### WORK INSTRUCTION A
Rewrite the paragraph beginning "Take hemophilia" in the regenerative medicine passage below as a short bulleted list, keeping its main facts.
### WORK INSTRUCTION B
Please extend the regenerative medicine passage below, picking up after its last sentence.

** PASSAGE follows **

Regenerative medicine is still in its early stages. But the science, many analysts agree, has the potential to change the course of healthcare. Instead of constantly treating a disease, regenerative medicine zeroes in on the underlying cause of an ailment and fixes it for good.
"That's why people are excited about it and why investors are flocking to it," said Matt Phipps, a William Blair analyst, who covers the biotech sector. "If you have the ability to cure a patient, that's going to make other drugs obsolete. And that changes a lot of those markets."
Take hemophilia. A hemophilia patient may need two to three infusions a week of a protein they lack to prevent them from bleeding. Those drugs can cost $300,000 to $400,000 a year, or millions over a lifetime; a one-time regenerative cure could cost a million dollars, Phipps says.
Researchers are currently testing therapies for hemophiliacs to fix a faulty gene with such one-time cure-all remedy. Biotech companies Spark Therapeutics and BioMarin are each conducting clinical trials in hemophilia with impressive results seen to date, including little to no infusions needed for the patients treated over the course of one to two years.
New therapy for vision loss
Spark also received FDA approval in late 2017 for a new gene therapy, Luxturna, to treat children and adults with an inherited form of vision loss that may cause blindness. Luxturna is the first gene therapy approved in the United States that targets a disease caused by mutations in a specific gene.

** End of PASSAGE **
** MATERIAL PROVIDED follows **

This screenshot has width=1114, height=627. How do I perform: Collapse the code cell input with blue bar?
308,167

** End of MATERIAL PROVIDED **
** MATERIAL PROVIDED follows **

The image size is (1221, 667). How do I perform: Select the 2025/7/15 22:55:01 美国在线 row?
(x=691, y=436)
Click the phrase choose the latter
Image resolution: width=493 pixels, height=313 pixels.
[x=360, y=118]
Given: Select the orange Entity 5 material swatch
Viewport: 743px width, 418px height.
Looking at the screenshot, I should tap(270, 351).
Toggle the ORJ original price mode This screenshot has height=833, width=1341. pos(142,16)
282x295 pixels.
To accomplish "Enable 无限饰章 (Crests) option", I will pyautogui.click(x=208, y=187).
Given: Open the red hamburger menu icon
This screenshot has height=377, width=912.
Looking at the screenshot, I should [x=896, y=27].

** End of MATERIAL PROVIDED **
** MATERIAL PROVIDED follows **

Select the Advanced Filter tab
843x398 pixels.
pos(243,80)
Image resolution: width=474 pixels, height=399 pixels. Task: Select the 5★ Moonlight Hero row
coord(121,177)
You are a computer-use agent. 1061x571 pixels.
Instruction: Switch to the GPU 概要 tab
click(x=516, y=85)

** End of MATERIAL PROVIDED **

### RESPONSE BOX A
- A hemophilia patient may need two to three weekly infusions of a protein they lack to prevent bleeding.
- Those drugs can cost $300,000 to $400,000 a year, or millions over a lifetime.
- Phipps says a one-time regenerative cure could cost a million dollars.

### RESPONSE BOX B
"What's impressive is the therapeutics getting approved now are seen as late-stage, first-generation products and part of a larger kind of growth and expansion in this field," says Raju Prasad, an analyst and member of our biotech research team.
"What's next? What's coming? That's what gets me excited," Prasad says. "There are tons of private companies, some public companies that are already working on bigger, better versions of these products."
A year ago we expanded our biotech research coverage to provide clients with a deeper level of investment insights on companies leading such regenerative innovation.
"We are committed to providing our clients best-in-class service and insights into this vital sector," said John Moore, head of institutional equities and research.